The option then, if I am truly genetically pre-disposed to indebtedness – and if my actual physical DNA is any indication, then yes, I am – is to make more money. The concept is so simple. I am of an age now where I can see how the income to debt ratio works. Got more money? Spend it. Stay stuck. No, just make more than you spend. Simple. In theory.

Why then am I still in debt? How is staying at this level of “almost there” serving me? Do I feel I owe the world something? Do I feel I don’t deserve to go where I want when I want? Or is it deeper than that? Am I afraid that I will no longer be tethered to this life? Owing money creates a line of energy between me and that entity. If I’m solvent, I’m cut free. If being in debt has been part of my identity for as long as it has, who am I without it?

Here’s the more interesting question. If I were to pay everything off tomorrow – everything, all of it, credit cards, student loan, car – would anyone else see a difference in who they know me to be? I suspect on the face of it the answer is no. But if this act of financial freedom opens me up, then the answer is decidedly a yes. Or is it? Perhaps I project to the world the free Allison. Perhaps you are holding that space for me to move into it and you don’t even know it.

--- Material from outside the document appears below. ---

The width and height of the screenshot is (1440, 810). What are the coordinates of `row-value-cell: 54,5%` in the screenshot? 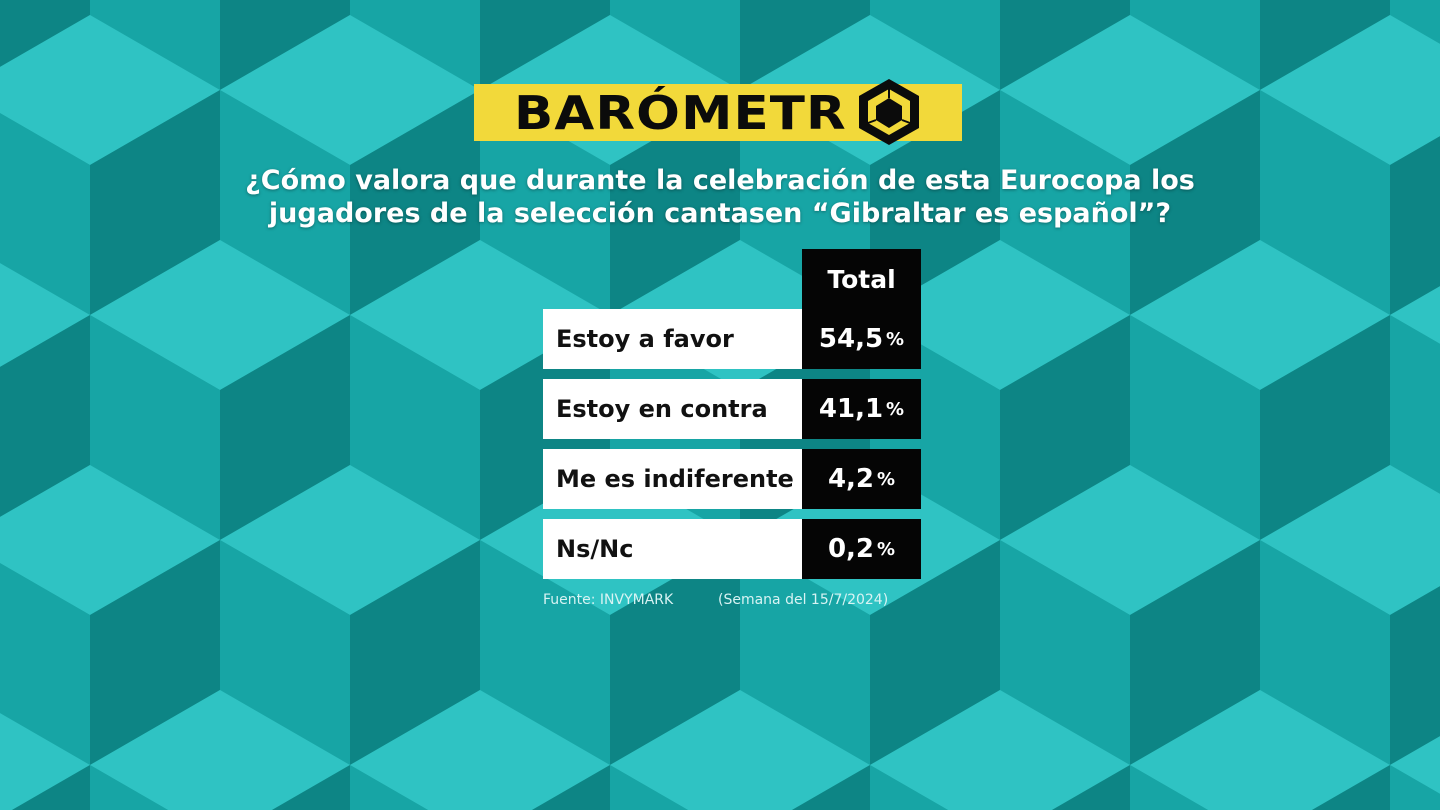 It's located at (862, 339).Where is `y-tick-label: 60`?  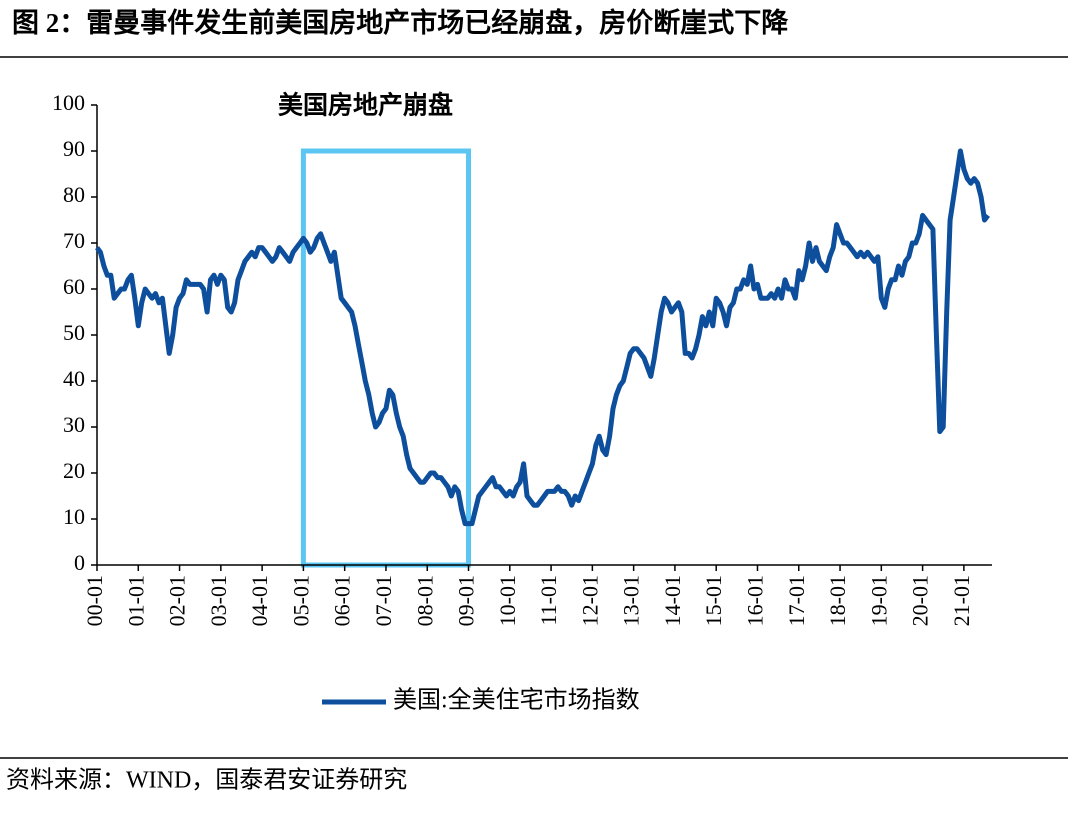
y-tick-label: 60 is located at coordinates (74, 286).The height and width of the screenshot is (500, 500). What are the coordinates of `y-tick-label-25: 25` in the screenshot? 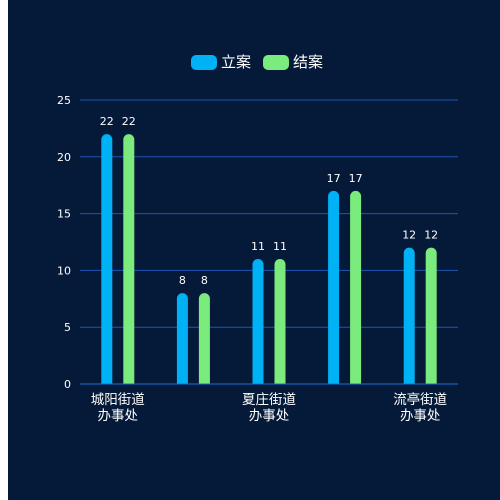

It comes down to fear. Letting go of the illusion of who I am. You and I do not see me the same way. You and I do not see you the same way. We are more than likely much more forgiving of each other. We accept the other as they are; appreciate the differences and intersections in the relationship. So I can’t use you. You can’t fix it. You can’t hurt it. You have nothing to do with it. Never did.

My fear, and I suspect yours as well, is stepping into my own power. It scares the shit out of me. In my mind it’s this huge, big, scary thing. But I think it’s not as big of deal as I make it out to be. It’s the monster under the bed that’s just forgotten clothes. It’s illusion.

Does this resonate? Wherever you see the word “debt” insert your obstacle. The “thing” could just as easily be weight or relationships or a disability or pick an issue. Pick an excuse. This could just as easily be you. Illusion is about seeing beyond the smoke and mirrors. It is identifying that very specific roadblock on the road to the bigger self and healing it. It’s trusting the process and knowing that maybe what has been a solid truth is actually the block. The illusion.

It is stepping into your personal power, my personal power and wearing it like the cape and tiara I deserve. It is owning the essence of me that I believe is hidden. But that’s an illusion too. You can already see it. I can see yours too.

So let’s make an agreement. Let’s continue to recognize that we only see each other because our bigger selves, our powerful selves, recognize each other. It can be no other way. We are all mirrors for each other. My bigger self salutes yours. You are wise and powerful and so I must be too if I see it in you.

So dear dragonflies, thank you for the messages and persistence. Thank you for the reminder that beliefs can be illusions too. I promise to continue the work if you promise to keep following me.

[Photo: You were expecting a dragonfly maybe? Not today, they won’t sit still, so instead I present to you magic grass, also known as Muhly grass. It is native to Florida and grows quite easily and heartily sprouting these magical pink feathers in the fall.]